Citation Edit

In re Maximized Living, Inc. v. Google, Inc., 2011 WL 674017 (N.D. Cal. Dec. 22, 2011) (full-text).

Factual Background Edit

Maximized Living, Inc. is the registered owner of copyrights on chiropractor “scripts.” These scripts were posted by a John Doe defendant on an internet blog hosted by Google, Inc. The Plaintiff filed a “Request for Identity of Infringers Pursuant to 17 U.S.C. § 512(h),” a provision of the Digital Millennium Copyright Act, which provides for the issuance of subpoenas in certain circumstances to enable copyright holders to ascertain the identity of accused infringers. A subpoena was issued to Google demanding:

All documents and electronically stored information reflecting the identity of the person or persons who posted content at, including but not limited to their name, email address, IP address, street address, and telephone number.
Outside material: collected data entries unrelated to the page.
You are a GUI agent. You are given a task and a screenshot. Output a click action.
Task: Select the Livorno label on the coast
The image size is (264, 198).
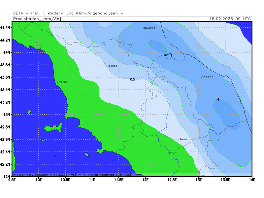click(x=62, y=82)
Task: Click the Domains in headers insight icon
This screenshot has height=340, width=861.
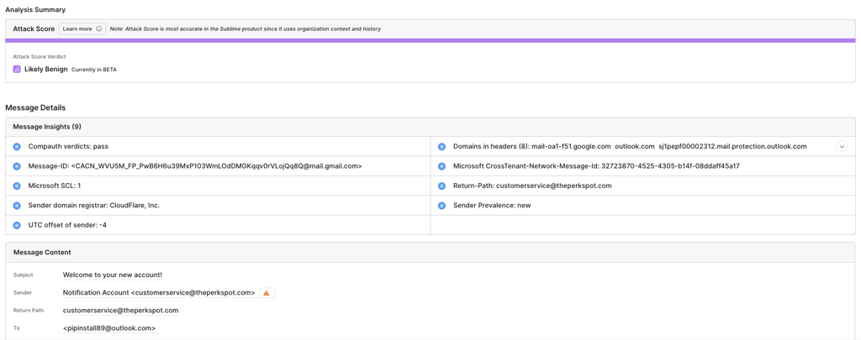Action: 441,147
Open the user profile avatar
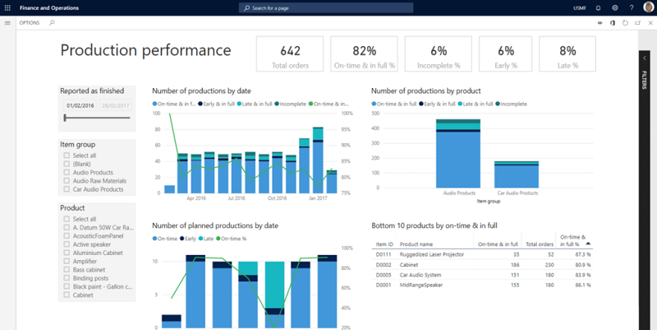 coord(648,7)
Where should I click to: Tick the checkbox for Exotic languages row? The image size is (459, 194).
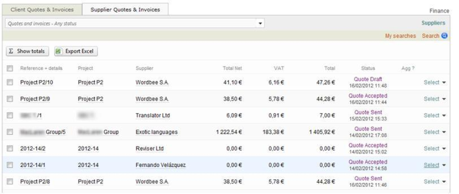click(x=10, y=132)
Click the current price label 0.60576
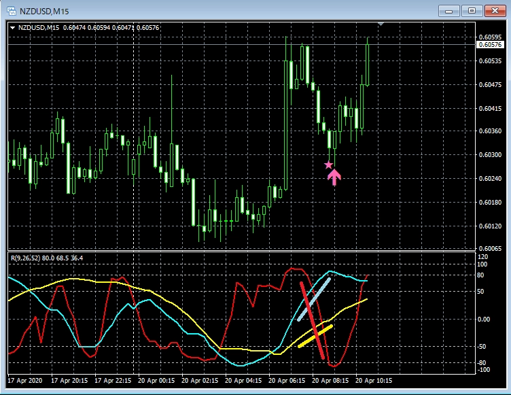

Trial Court Proceedings Edit

John Doe filed a motion to quash, which was granted because the subpoena did not fully comply with the requirements of Section 512(h) and because the subpoena sought more information than that which was sufficient to identify the accusing infringer. John Doe's attorney subsequently notified the Plaintiff that the allegedly infringing material had been removed and Plaintiff filed a second Request. John Doe’s second motion to quash was granted because there was no infringing activity at the time of notification of the Request.

A copyright owner’s request for subpoena pursuant to § 512(h) must be accompanied by the notification described in subsection (c)(3)(A). The Doe defendant argued that the notification in support of Plaintiff’s motion did not comply with subsection (c)(3)(A) because it did not identify the material "that is to be removed or access to which is to be disabled," due to the fact that the infringing material was removed at the time of the second Request.

While there is no case law that specifically addresses the question of whether a copyright owner may request a [[subpoena] to obtain information regarding only current infringing activity, the court determined that the present tense language in the statute, as well as the "take-down" procedures, imply that subpoenas should only issue in the case of current infringing activity.